══ Excerpt to read

Because, as we have more resiliency, does this address solutions? This is where my mind is going with this. As we see smart city solutions address climate change and extreme weather events, that you’re saying all of this is going to address that, as things are happening at the moment they’re happening around the world, eventually? Is that what you’re looking at?

Arghandeh:

Yeah. Exactly. Because, I would say, there are a lot of data, a lot of information, a lot of activity by people on social media. But, we need to have some kind of collective activity. More focus for when it comes to a city. People need to maybe use same channel of communication, which make it easier for the city manager to collect the information. If somebody uses Facebook, the other one uses Twitter, or Instagram, or whatever, for the different ways, it will be hard to collect all those information when we need it at a short time.

Smedley:

That’s why we get them off that.

Arghandeh:

We need to establish some specific channels. Yeah.

Smedley:

Right. We get them off of … This is what I said a couple weeks ago on my show. We get them off of just posting junk, and post really valuable information on a channel that makes a difference. That’s going to save lives.

Arghandeh:

Exactly.

════
══ Dataset entries

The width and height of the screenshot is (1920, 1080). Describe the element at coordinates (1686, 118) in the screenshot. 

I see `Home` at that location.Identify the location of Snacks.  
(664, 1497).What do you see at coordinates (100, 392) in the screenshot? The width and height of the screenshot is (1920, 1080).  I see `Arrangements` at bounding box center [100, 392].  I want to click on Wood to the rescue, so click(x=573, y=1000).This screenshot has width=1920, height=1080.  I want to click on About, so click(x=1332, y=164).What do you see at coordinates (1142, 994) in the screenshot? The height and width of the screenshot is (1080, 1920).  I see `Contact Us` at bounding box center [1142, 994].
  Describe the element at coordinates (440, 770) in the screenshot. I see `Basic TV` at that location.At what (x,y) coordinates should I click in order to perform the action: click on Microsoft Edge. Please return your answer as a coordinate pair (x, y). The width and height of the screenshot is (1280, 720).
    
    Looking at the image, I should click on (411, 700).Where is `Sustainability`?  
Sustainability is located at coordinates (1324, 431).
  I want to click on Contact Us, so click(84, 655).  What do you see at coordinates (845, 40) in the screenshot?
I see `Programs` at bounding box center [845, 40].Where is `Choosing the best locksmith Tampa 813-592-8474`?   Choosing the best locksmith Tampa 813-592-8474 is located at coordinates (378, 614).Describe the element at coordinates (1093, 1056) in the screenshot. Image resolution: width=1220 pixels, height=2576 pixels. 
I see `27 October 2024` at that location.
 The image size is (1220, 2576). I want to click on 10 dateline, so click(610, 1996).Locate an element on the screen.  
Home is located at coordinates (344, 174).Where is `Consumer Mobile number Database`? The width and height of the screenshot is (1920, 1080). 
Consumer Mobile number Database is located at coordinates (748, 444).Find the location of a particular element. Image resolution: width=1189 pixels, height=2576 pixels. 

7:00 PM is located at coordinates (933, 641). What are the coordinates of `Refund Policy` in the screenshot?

════

Exercises to complete —
A: Repeat, word for word, the part of the smart city interview between "Right. We get" and "to save lives.", inclusive.
B: Extend the interview on smart cities and sharing information during extreme weather by writing what comes next after its final line.
The entries are separate material and have no connection to the interview on smart cities.

Answers in order —
A:
Right. We get them off of … This is what I said a couple weeks ago on my show. We get them off of just posting junk, and post really valuable information on a channel that makes a difference. That’s going to save lives.

B:
Smedley:

If people understand that and say, “Look, you’re contributing to the greater good, and your post might’ve just saved somebody’s life.” Because, ultimately, it won’t make predictions for things … You have enough data that you can actually interpret this to events that are going to happen in weather, and things like that. Isn’t that ultimately … Because you have data and you can compile all this data and actually see trends that are going to happen in the climate, or whatever.

Arghandeh:

Yes and no.

Smedley:

Okay.

Arghandeh:

Back to the first point, I want to say that, for example, when there is a problem, emergency, people call 911 because that’s dedicated to the emergency condition. Same way in the social media. I think we need to use some kind of dedicated channels to inform the network operator, the utility operator, the city operator.

Smedley:

Like FirstNet? AT&T has FirstNet. This is kind of what you’re doing with them, what they have for the healthcare space, for first responders.

Arghandeh:

Yeah, something like that. Also, the other issue we have, because you mentioned to the potential for this huge data we have … Actually, we are facing with an ocean of data, or even I can call it a universe of data, because the volume and the amount of data is out of mind, is huge. Analyzing and processing those data is not easy.

I think, as we go forward with a lot of these technologies, sensor, Internet of Things, cellphones, and so on, we should also be more selective in producing useful data, not just data. Because, that way, the analysis of the data, the analysis of the information, will be more easy and more feasible.

Smedley:

You have to make sure whoever is going to post it are going to be legitimate people. How do you manage that?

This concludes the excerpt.